Wednesday, May 18, 2016

Gravity


Trudy sat stunned as she watched Earth explode outside the port she crouched against in a spaceship she was still uncertain as to how she’d boarded.  Certainly it was through no conscious effort on her part.  Until this very moment she had never even believed in UFOs, much less known anyone who had ever claimed to be abducted, or particularly care for the science fiction genre in general.  She preferred stories with dragons, thank you very much.

She wondered, absently, if she should have a towel.  Somewhere in the recesses of her mind was a vague reference, possibly something her eternally odd friend Barry (or, she guessed, now to be considered the late Barry) had said to her once, in which context she didn’t have the vaguest of clues, and wasn’t about to begin trying to remember now.
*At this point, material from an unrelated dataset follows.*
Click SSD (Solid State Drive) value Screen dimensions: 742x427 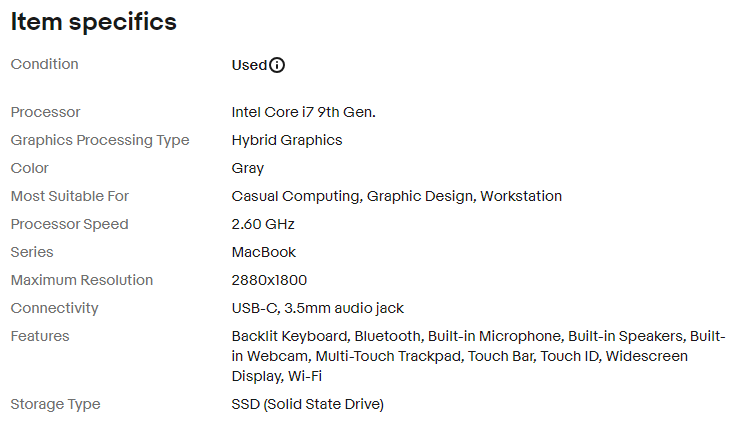click(308, 404)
It was dark, wherever it was she’d found herself in the ship, so even if she wanted to guess about that, she didn’t want to try.  Trudy tended to guess poorly.  In high school she’d had a particularly sadistic science teacher come up with a mock game show, and she’d been a poor contestant.  For some reason she kept coming up with the same obviously (obviously!, she still screamed inside her head, even now) wrong answer, and saying it in different ways just as if that would make a difference (although to be fair, Trudy’s British accent is top notch, which she wondered might come in handy now, all considered), which of course it didn’t.
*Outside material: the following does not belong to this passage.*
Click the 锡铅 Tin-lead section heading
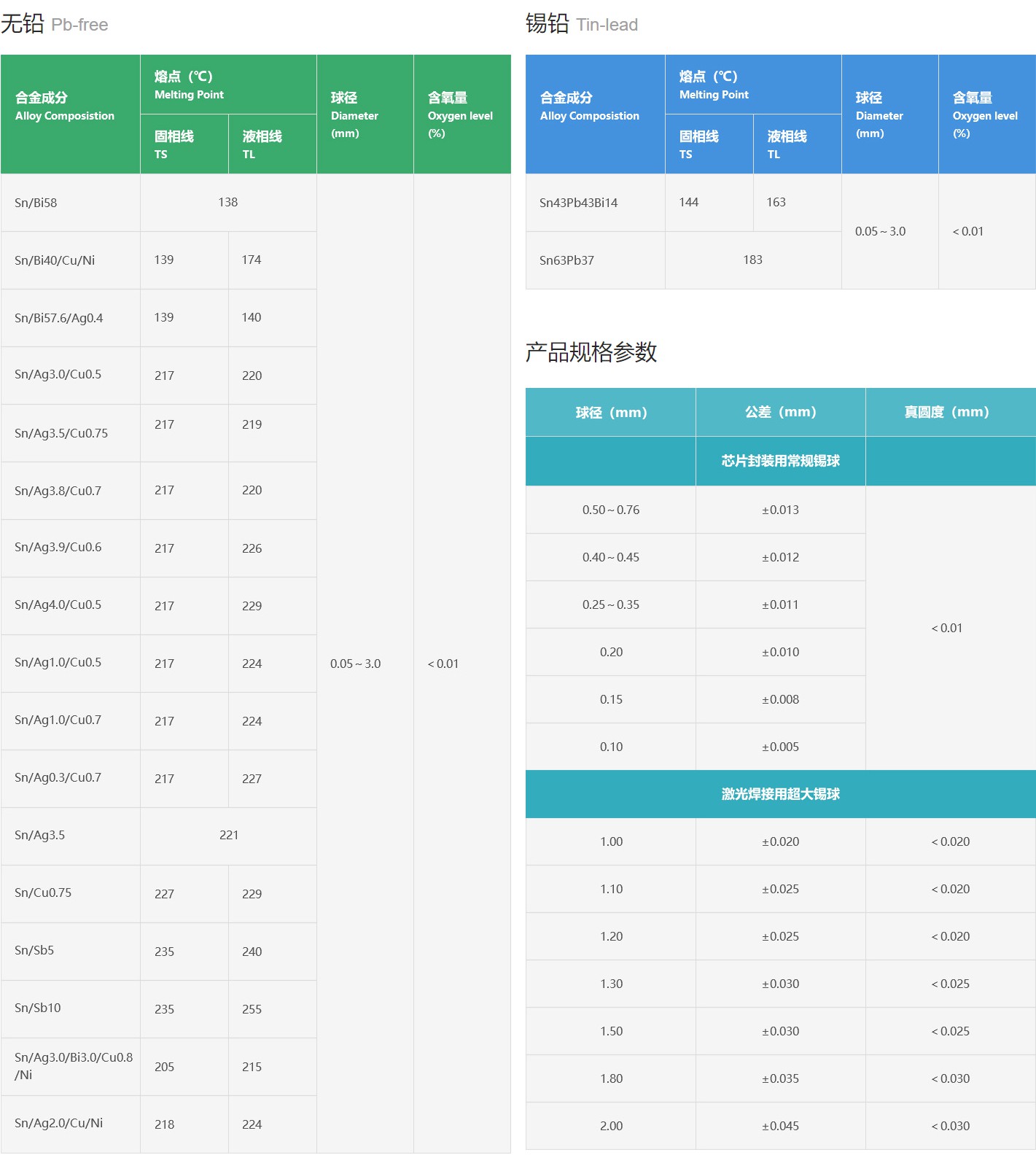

Strange, the things you’ll think about in times of crisis, which Trudy assumed this must be, just as she had to believe that whoever it was that had inexplicably kidnapped her at a time like this had not done so to any expansive degree.  Which was to say, she was likely the sole survivor of the planet, the last human.

That was when she started to cry, in horror of all the things her imagination told her would be different about the aliens anatomically.
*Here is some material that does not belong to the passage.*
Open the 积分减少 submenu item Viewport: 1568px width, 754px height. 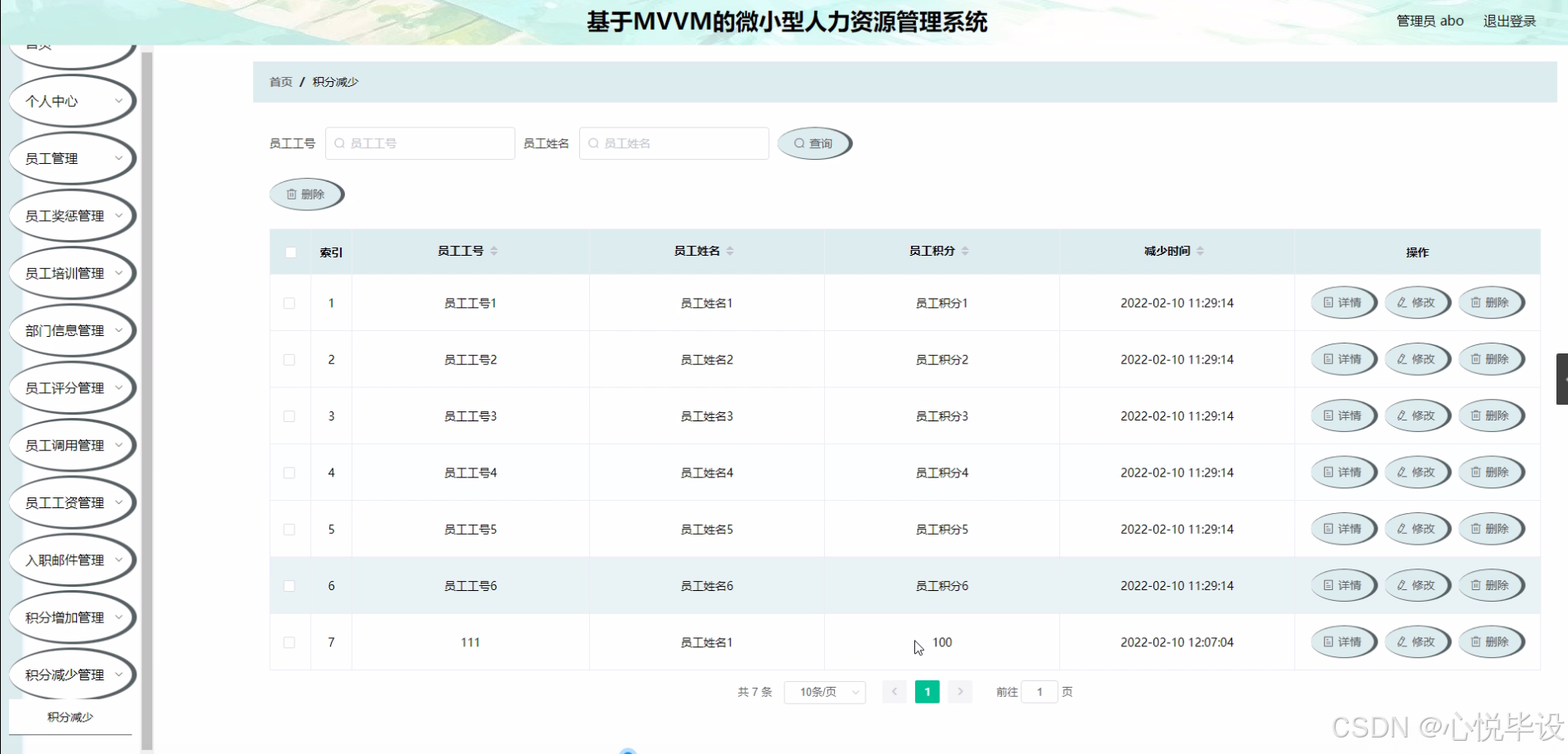point(71,717)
Sheer panic was the only thing that prevented anything worse from occurring to her, in the immediate sense.  Later, Trudy would experience all the emotions and thoughts that are no doubt, and in fact have been, occurring to you as you’ve attempted to keep up with this gibberish. 

When the door, or whatever variety of such a thing it happened to be, for brevity’s sake, opened the very next moment, Trudy caught herself in the midst of preparing a wild retort, since after all she wasn’t sure whether or not to be grateful, if indeed there was anyone on the other side.  Except there wasn’t, and so she determined to go in search of someone to address, if not for answers then for something to eat.

Because, just before the world ended, Trudy had been enduring intense negotiations with what she would soon find out to be the responsible party.  It was then she regretted having run for office in the first place.